If applicable, make sure MVC actions, are restricted on POST/GET only, particular user role, anything else?.
Make sure POST actions are accompanied with [ValidateAntiForgeryToken] attribute to prevent Cross-Site Request Forgery attacks.
Make sure Response.Write (either directly or indirectly) is never used to display user input.
Make sure sensitive data is not passed in query strings or form fields.
Make sure your security decisions do not rely on HTTP headers info.
Service tier.
In debug mode, break the code so that it throws an exception, to make sure it fails securely. Make sure you catch exceptions and log detailed messages but do not leak information to the client.
Ensure that if updating anything in the database you operate within a transaction.
Database tier.
Ensure that retrieval stored procs don't use SELECT * but always specify the list of columns explicitly.
Ensure that update/delete stored procs operate within a transaction (via ##TRANCOUNT, etc) and explicitly commit/rollback it.
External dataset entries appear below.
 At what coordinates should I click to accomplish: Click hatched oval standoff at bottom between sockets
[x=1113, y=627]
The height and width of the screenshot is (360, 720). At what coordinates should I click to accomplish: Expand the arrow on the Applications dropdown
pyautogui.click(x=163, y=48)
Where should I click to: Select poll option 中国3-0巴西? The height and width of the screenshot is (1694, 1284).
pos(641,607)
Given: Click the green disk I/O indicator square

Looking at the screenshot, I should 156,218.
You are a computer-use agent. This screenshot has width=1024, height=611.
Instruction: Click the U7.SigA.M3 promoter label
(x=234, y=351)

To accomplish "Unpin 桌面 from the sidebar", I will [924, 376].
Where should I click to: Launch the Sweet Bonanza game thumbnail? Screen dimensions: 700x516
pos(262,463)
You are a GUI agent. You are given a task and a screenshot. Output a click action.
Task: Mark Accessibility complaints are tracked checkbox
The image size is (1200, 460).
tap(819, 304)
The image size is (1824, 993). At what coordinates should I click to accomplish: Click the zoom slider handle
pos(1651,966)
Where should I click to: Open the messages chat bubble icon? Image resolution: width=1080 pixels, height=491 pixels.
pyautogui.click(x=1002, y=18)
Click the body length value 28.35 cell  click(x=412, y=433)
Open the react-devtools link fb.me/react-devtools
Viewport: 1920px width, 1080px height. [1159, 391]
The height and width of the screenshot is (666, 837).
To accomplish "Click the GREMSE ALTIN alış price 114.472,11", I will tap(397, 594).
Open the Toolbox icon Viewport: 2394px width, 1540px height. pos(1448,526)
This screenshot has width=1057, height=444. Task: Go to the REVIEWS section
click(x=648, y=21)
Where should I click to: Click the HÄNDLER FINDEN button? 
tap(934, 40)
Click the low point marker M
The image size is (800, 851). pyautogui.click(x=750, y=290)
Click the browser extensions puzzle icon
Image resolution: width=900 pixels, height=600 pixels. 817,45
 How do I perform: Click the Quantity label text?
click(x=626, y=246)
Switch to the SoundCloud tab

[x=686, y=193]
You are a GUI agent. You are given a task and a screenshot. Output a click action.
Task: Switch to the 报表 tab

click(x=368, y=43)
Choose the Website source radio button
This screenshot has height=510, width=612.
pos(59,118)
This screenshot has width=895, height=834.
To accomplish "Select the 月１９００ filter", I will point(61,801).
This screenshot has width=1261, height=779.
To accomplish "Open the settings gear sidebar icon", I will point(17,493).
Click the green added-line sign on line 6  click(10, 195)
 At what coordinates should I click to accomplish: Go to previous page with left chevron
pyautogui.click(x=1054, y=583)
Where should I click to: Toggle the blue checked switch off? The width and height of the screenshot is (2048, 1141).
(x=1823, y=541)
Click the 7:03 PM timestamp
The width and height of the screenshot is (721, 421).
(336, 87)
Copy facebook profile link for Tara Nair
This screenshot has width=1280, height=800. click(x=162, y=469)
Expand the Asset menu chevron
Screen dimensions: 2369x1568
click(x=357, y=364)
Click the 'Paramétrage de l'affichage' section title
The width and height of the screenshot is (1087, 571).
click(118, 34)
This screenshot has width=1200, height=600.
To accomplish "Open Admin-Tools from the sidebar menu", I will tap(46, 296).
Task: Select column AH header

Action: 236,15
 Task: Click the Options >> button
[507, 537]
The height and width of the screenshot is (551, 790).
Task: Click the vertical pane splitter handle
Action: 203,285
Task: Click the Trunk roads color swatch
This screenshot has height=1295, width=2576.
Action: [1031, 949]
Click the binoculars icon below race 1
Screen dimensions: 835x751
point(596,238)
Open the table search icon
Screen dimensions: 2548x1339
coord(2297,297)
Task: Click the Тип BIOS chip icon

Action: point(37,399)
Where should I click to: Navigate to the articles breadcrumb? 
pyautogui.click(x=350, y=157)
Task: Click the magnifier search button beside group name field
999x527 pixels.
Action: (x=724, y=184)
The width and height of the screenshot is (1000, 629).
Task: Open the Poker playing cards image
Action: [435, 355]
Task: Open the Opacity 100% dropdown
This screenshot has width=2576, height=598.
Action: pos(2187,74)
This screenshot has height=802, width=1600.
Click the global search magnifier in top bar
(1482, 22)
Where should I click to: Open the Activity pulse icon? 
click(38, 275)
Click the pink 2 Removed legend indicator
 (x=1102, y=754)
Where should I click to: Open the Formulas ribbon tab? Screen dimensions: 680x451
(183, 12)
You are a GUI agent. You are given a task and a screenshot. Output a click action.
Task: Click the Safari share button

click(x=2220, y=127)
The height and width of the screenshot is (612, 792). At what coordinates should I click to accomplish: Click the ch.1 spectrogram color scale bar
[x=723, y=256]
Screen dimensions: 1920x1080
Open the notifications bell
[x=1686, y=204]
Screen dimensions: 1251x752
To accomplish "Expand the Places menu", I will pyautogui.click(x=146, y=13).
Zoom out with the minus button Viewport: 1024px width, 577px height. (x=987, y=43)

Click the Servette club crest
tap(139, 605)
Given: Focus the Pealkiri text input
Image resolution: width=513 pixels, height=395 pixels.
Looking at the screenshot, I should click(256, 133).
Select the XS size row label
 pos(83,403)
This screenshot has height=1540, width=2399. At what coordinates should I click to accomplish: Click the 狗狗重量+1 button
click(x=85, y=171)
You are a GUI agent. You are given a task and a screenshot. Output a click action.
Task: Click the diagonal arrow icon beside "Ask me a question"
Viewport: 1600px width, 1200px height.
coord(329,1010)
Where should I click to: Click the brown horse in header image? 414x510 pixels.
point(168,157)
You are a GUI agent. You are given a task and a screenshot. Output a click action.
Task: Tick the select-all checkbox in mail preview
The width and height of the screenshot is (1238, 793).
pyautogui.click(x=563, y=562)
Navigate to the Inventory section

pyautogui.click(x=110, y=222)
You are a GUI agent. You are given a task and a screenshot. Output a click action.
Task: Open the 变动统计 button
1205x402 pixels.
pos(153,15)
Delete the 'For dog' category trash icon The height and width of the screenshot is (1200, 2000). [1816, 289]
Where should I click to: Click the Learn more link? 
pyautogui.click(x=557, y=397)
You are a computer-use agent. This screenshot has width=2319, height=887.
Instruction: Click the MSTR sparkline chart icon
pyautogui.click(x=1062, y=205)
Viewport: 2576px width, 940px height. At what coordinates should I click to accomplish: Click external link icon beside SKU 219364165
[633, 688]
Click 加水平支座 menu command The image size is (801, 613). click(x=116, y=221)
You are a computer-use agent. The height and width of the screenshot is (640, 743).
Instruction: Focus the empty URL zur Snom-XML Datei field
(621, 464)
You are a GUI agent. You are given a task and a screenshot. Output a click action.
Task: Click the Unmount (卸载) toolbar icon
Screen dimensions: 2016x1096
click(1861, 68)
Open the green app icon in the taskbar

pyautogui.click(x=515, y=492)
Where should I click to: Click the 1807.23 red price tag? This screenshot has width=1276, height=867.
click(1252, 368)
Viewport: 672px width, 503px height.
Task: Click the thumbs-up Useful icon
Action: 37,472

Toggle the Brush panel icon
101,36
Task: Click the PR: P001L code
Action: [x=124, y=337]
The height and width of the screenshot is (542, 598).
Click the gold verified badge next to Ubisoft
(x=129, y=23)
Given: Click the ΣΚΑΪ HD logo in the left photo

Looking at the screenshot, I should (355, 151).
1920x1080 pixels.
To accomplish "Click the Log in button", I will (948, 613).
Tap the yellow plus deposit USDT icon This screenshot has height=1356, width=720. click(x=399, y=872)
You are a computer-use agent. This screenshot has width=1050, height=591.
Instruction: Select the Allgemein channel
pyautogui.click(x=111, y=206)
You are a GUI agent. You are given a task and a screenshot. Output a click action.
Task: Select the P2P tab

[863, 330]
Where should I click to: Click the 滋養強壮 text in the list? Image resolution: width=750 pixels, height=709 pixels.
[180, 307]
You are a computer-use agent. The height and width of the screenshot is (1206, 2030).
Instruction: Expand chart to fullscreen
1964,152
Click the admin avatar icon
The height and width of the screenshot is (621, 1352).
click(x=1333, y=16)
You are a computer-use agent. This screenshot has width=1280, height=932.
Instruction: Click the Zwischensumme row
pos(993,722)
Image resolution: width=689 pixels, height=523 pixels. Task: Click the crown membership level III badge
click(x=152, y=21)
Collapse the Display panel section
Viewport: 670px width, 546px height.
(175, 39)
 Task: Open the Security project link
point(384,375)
Comments? Corrections? Missing steps?
Making it a community wiki, feel free to edit as much as you like.
To add to the list:
Black: DoS attacks - employ tinyget or similar to simulate DoS attacks, see what your app does.
Black: Canonicalization attacks. Mentioned a bit, may be special focus can be on a directory traversal attack in case of downloads.
White: Usage of cookies for the sensitive info? See cookies are not used for sensitive data and are not persisted locally over the intented interval.
Black: Sniff in the temp IE/XYZ folder for cookies.
Black: Again, use scripted tinyget or try manually to see if brute force password guess would work or if you app has smart delays/denials for a password guess attacks.
Black: Do any of the attacks and see if admin is notified automatically of the attack or it is only the attacker who knows about it.
"Make sure your security decisions do not rely on HTTP headers info" - http headers are used for ntml/kerberos authentication? May be just don't use them stupidly, don't invent or rely on referer, etc?
General: Employ a commercial black/white-box security scanner, can be expensive but can be hard to do security regression tests otherwise.
Sticking mostly to MVC-specific stuff:
In ASP.NET 4, understand <%: and MvcHtmlString.
Use HTML helpers when possible instead of raw HTML as it increases the chances you'll remember to encode (the helpers do it for you)
Analyze all uses of JsonRequestBehavior.AllowGet to ensure it cannot return an array.
Don't reinvent anything security-related. Use proven, maintained, off-the-shelf implementations.
Don't leak security information in robots.txt
User credentials are validated on each request, either GET or POST or other, to confirm the user authentication
Check user authorization (after checking authentication) for each sensitive operation
Watch out output caching, especially if you implement your own membership system
Make sure you don't blindly bind form data to your model by always using TryUpdateModel<T> over TryUpdateModel.